# TASK PROMPT
Write out each line from the data below that includes the word "button".

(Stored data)
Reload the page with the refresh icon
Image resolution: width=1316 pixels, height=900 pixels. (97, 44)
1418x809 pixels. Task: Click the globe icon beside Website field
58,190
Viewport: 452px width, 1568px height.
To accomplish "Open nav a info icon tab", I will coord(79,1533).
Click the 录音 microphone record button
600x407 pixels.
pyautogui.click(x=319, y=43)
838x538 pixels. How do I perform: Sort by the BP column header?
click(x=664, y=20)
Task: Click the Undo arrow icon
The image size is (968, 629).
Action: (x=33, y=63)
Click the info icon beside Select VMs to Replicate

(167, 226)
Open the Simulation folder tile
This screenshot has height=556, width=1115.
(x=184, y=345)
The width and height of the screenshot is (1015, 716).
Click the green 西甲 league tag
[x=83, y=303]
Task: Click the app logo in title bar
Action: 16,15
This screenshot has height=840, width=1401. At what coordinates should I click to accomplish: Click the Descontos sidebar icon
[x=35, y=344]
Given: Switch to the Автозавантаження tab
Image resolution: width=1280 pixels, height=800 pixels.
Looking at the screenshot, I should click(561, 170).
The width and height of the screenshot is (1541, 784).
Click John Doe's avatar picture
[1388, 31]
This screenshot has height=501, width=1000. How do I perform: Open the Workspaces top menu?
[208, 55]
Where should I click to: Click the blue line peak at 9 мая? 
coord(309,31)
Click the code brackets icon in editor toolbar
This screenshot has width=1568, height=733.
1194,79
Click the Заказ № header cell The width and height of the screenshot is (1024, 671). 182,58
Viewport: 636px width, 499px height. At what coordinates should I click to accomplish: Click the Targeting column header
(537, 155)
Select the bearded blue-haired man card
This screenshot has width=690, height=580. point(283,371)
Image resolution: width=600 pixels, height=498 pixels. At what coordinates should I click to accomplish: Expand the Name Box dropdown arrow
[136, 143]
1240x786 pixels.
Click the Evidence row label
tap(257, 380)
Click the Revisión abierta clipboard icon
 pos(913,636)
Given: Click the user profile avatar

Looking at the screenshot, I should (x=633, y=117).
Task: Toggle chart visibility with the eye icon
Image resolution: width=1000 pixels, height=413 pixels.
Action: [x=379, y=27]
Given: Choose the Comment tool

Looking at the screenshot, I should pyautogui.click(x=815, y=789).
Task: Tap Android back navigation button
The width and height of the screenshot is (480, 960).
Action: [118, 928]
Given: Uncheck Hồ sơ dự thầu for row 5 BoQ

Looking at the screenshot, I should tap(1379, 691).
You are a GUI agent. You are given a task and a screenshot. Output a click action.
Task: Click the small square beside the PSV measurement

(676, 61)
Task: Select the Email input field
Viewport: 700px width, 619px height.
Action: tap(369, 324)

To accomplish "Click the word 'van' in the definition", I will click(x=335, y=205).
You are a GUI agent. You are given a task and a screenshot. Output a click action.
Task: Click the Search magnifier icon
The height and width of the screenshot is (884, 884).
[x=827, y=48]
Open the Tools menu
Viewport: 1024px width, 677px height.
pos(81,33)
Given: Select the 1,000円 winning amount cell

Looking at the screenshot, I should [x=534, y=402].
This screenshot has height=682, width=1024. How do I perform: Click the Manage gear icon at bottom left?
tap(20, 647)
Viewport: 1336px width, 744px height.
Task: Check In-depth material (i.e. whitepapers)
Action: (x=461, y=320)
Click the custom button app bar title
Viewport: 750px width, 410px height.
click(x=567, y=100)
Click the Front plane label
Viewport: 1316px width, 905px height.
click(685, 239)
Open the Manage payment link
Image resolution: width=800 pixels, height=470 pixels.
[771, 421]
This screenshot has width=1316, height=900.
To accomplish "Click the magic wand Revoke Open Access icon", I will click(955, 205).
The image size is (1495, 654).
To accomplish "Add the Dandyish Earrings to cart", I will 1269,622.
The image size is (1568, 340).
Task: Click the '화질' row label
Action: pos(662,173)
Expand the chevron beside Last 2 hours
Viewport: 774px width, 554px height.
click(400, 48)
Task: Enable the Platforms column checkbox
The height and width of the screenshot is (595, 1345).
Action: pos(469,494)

# ANSWER TO THIS TASK
Click the 录音 microphone record button
Task: Tap Android back navigation button
Click the custom button app bar title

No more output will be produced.